Adverse drug cases can result from many different circumstances for physicians: negligence can arise in the failure to warn patients of the known risks of the drug, or using the drug that’s contraindicated by the patient’s condition. Failure to detect the side effects when they initially appear, prescribing too much or too little of the drug, or giving the drug for too long are other examples that come up in malpractice cases. Problems also may arise in situations where the pharmaceutical company’s labeling of the medication may fail to adequately warn of the drug’s dangerous propensities.
Also, the pharmacist dispensing the prescription medication could be involved in events leading to claims. And a nurse or other healthcare provider under the control of a physician could be involved if an error occurs in administering the medication.
In many of these cases, as one can imagine, the issue of whether there was negligence is not difficult to prove. After all, if a physician inadvertently writes 5000mg of antibiotics twice daily, when she meant to prescribe 500mg, the error is clear by anyone’s standards. Similarly, where a physician correctly prescribes the medication but a nurse incorrectly administers ten times the prescribed dosage, one can also clearly see the failure to conform to good medical practice. Because of the nature of these cases, they can be difficult to defend on the basis that the health care provider was not negligent.
So these cases are often defended on the issue of causation. In any malpractice action, even if one’s acts or omissions are found negligent, the plaintiff has to prove that the provider’s negligence actually caused the patient’s injury. This point is well illustrated in situations such as the case of an elderly, seriously ill patient who has received an overdose of medication, and whose condition subsequently deteriorates. Whether it can be said that this presumed negligence by a health care provider actually caused the worsening of the patient’s condition is often difficult to determine because of the complex medical situation that pre-existed.
The causation issue, therefore, is often a more successful vehicle for defending medication-related cases. Nevertheless, one must not lose sight of the fact that causation defense is not a comfortable one on which to hang one’s hate. It is easy to anticipate the perspective of a juror who sees that there is no causal link, but nevertheless wants to see a patient and their family compensated for clear acts of negligence.
Medication-related cases are complicated circumstances for physicians. The physician is obviously not the only person involved in drug treatment and some states will only place the blame on the lap of the actual wrongdoer. But other states have shown a tendency to shift the responsibility to the physicians, even if arguably another individual or entity’s conduct contributed to the patient’s injury. The rationale behind this is that since it is the physician’s responsibility to prescribe the drugs to patients, society should place the ultimate responsibility for errors involving those drugs on the physician.
A recent case decided by a Texas appellate court illustrates this point. In Rolen v. Burroughs Wellcome Company, an appellate court ruled that the responsibility for warning a patient about potential side effects of a prescription drug belonged with the physician rather than the pharmaceutical company. That case involved an 80-year-old patient who was diagnosed with Stevens-Johnson syndrome and other ailments associated with allergic reactions to Zyloprim.

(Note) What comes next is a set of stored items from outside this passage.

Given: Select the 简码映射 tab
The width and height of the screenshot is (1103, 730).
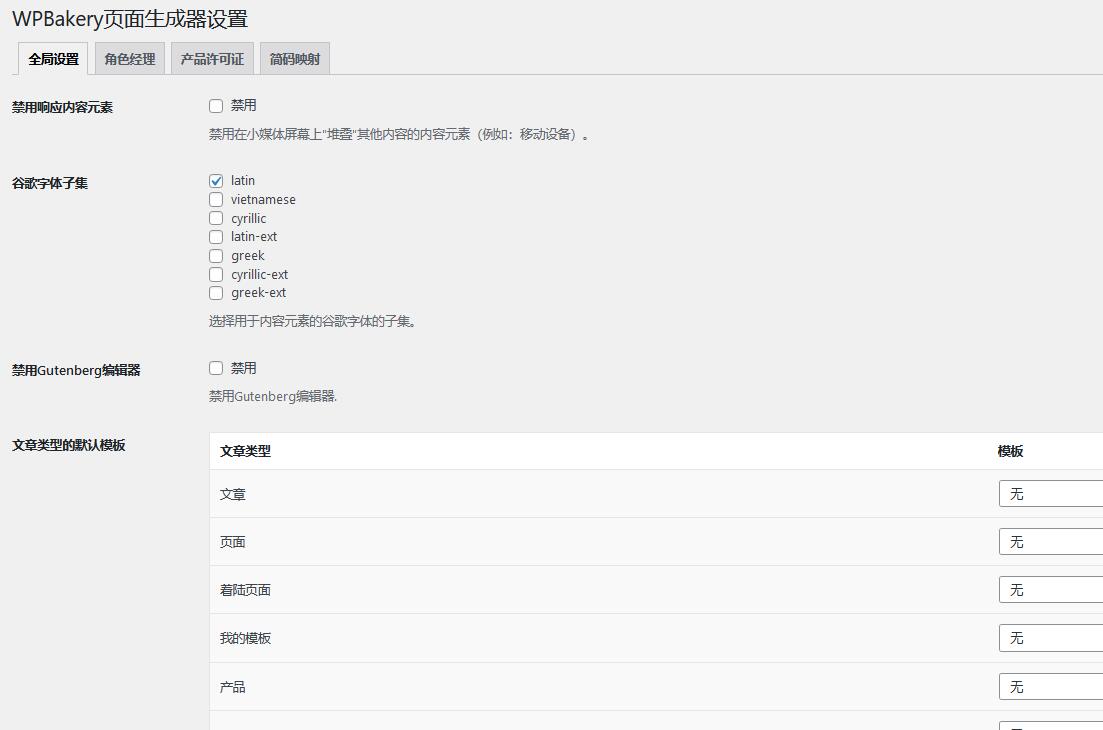Looking at the screenshot, I should click(x=295, y=59).

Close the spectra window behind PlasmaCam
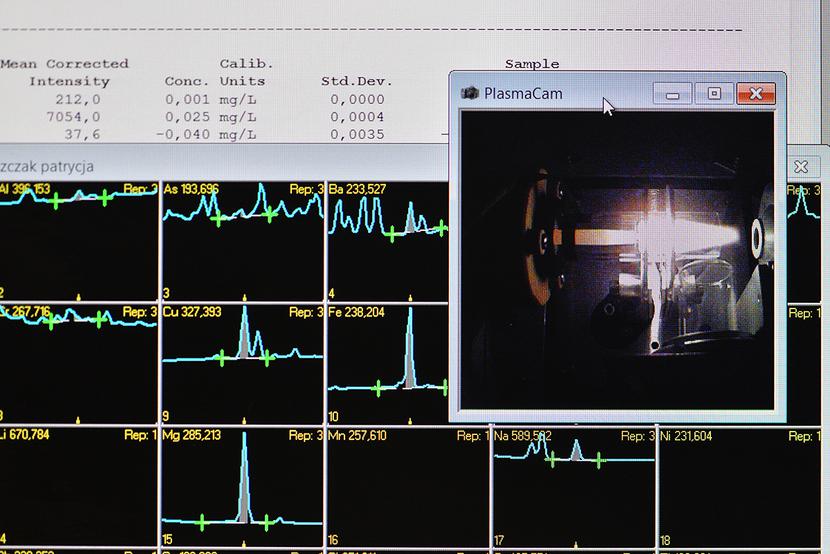coord(800,167)
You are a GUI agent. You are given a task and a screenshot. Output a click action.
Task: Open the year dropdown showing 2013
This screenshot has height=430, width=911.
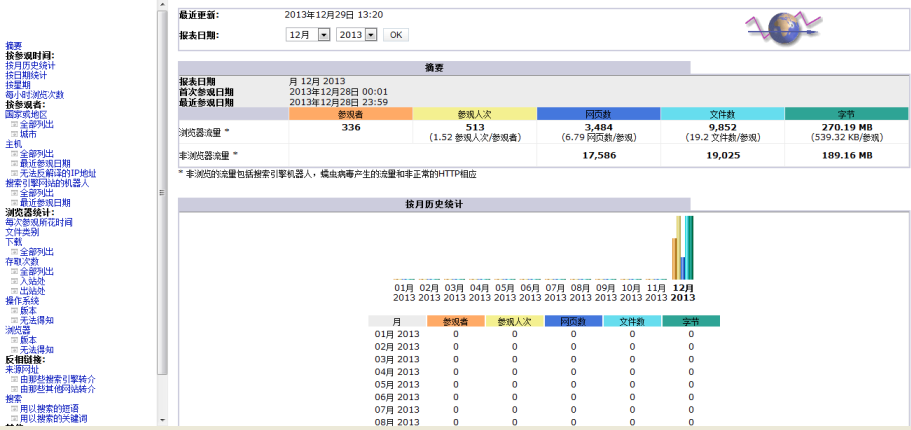(357, 35)
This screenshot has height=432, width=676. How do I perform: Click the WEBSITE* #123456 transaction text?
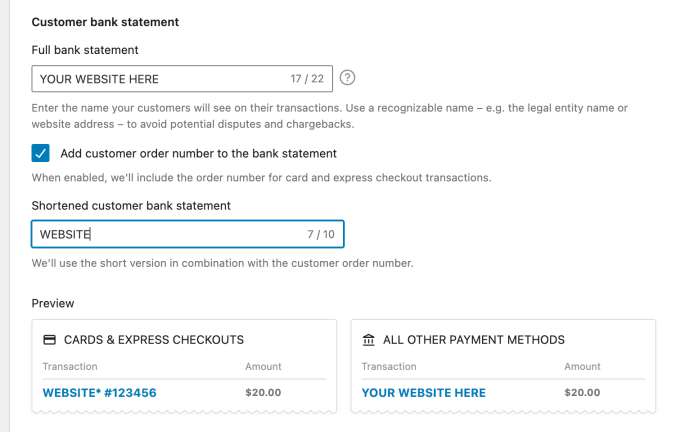point(99,393)
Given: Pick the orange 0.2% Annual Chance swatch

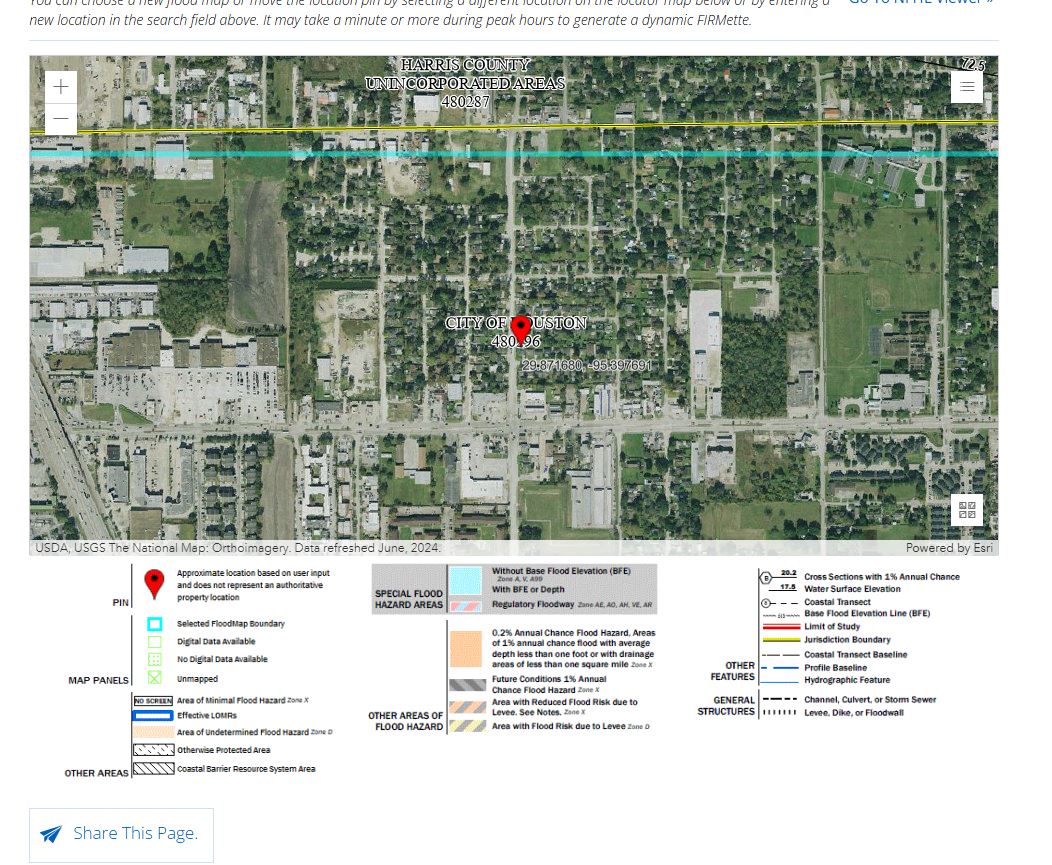Looking at the screenshot, I should [466, 648].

The court ruled that the physician had the duty to inform a patient, even though the package insert for Zyloprim identified Stevens-Johnson syndrome as an allergic reaction to the drug.
Given the perspective, physicians have a duty to obtain informed consent from patients, which includes explaining the risks associated with any medication. This process should be documented in the medical record, including the risks and benefits that were discussed.
The advisability of communicating with the patient also carries over when a physician subsequently discovers adverse side effects from treatment previously given to a patient. Physicians should err on the side of openness to the patient. It is important that no inference of cover-up or concealment can be suggested later on. Yet it is also important to explain only factually what has happened, and to avoid any conjecture as to why it happened. Drawing conclusions about what caused an adverse event soon after it occurs, may be based more on guilt and anger than on comprehensive analysis and fact. It could also greatly compromise the defense of any future legal action taken. Focusing on concern for the patient’s condition and future care is the best way to comfort the patient and minimize the potential for any conflicts.